Composition and Appointment of the Nomination and Remuneration

Committee


Some directors of the Company shall be appointed as the Nomination and Remuneration Committee and
one-third of the total number of the Nomination and Remuneration Committee must be the independent director

and the Chairman of the Nomination and Remuneration Committee must be the independent director.


Composition and Appointment of the Risk Management Committee

The Board of Directors shall appoint the Risk Management Committee by selecting from the Company’s
directors or high-ranking executives in both business and supporting units to be responsible for considering risk-related

issues of the Company.

Control of Subsidiaries and Associated Companies’ Business

Operations


The Company’s Board of Directors shall be responsible for business management and operation of
the Company as well as the operation of subsidiaries in compliance with our main business plan, resolutions
of shareholders, laws as well as objectives and Articles of Association of the Company.

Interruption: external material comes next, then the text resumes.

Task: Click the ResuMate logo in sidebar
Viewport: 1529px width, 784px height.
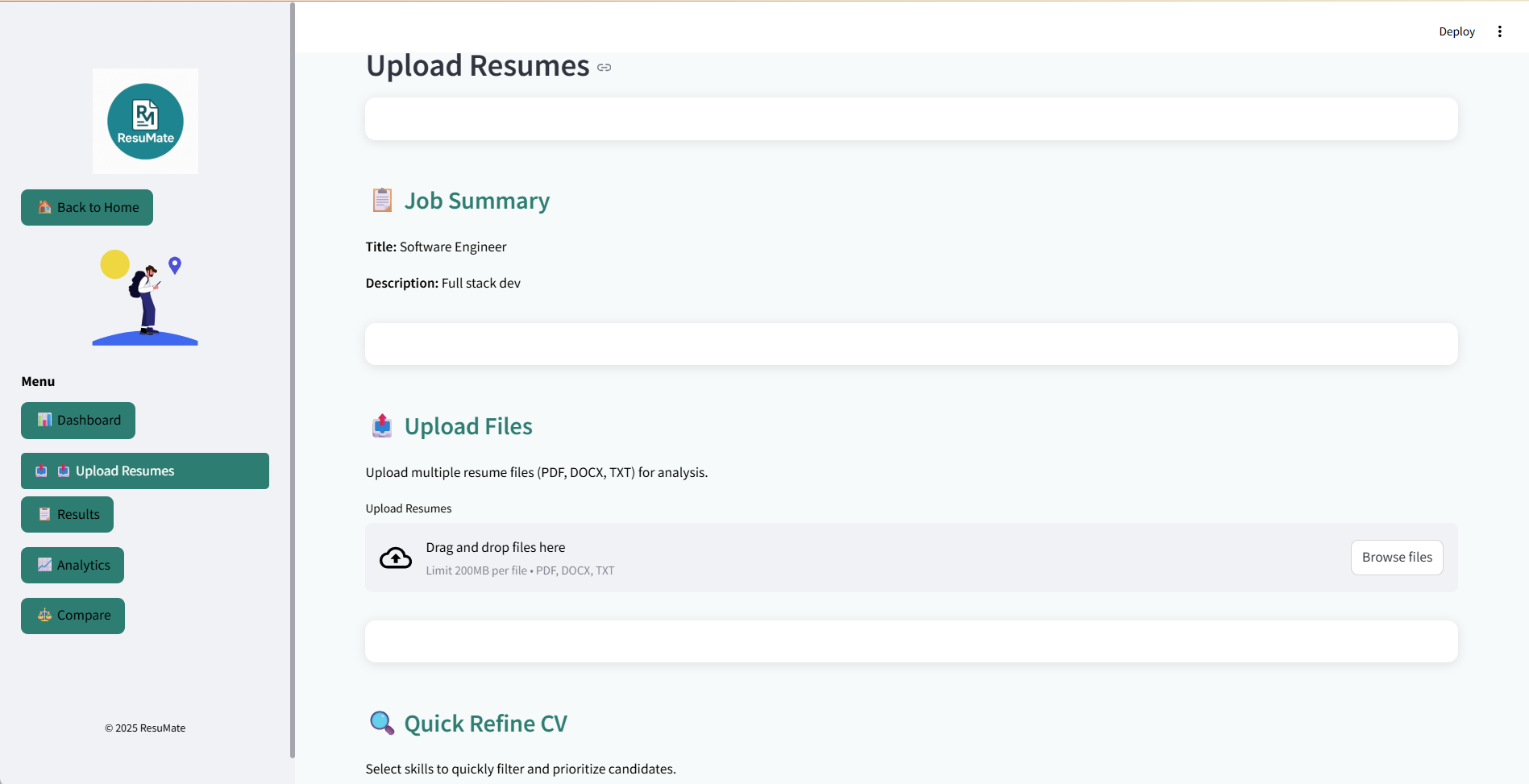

The Board of Directors
must control the operations of the Company and subsidiaries to comply with the regulations of SET, through

the supervision of Board of Directors in order to control, manage and be responsible for the operation of the
Company and subsidiaries, with details summarized as follows:

1. The Board of Directors sets the policy to appoint their representative to be the director or executive of
subsidiaries and associated companies in order to monitor the operation of such companies to be in line
with the Company’s policy.

2. The Board of Directors continues to monitor the operation of subsidiaries or associated companies and sets
guidelines to control the operation of such companies for a person who was appointed as the director or

executive.

3. The Board of Directors continues to control the business operation of subsidiaries or associated companies
to meet the approved business policy, goals, operation plan, strategy and budget.

4. The Board of Directors considers designing the organization structure and management of subsidiaries or
associated companies to add their business operation efficiency and suit current business circumstances.

5. The Board of Directors shall consider approving the budget and spending for investment, operations, transactions
of acquisition or disposition of assets, borrowing from financial institutions, lending, capital increase and

decrease or business closure that may significantly affect subsidiaries or associated companies’ operations.

6. The Audit Committee shall review accuracy and reliability of financial reports, internal control system, internal
auditing works, related party transactions, compliance with related law and regulations as well as monitoring
and controlling of subsidiaries and associated companies’ operations.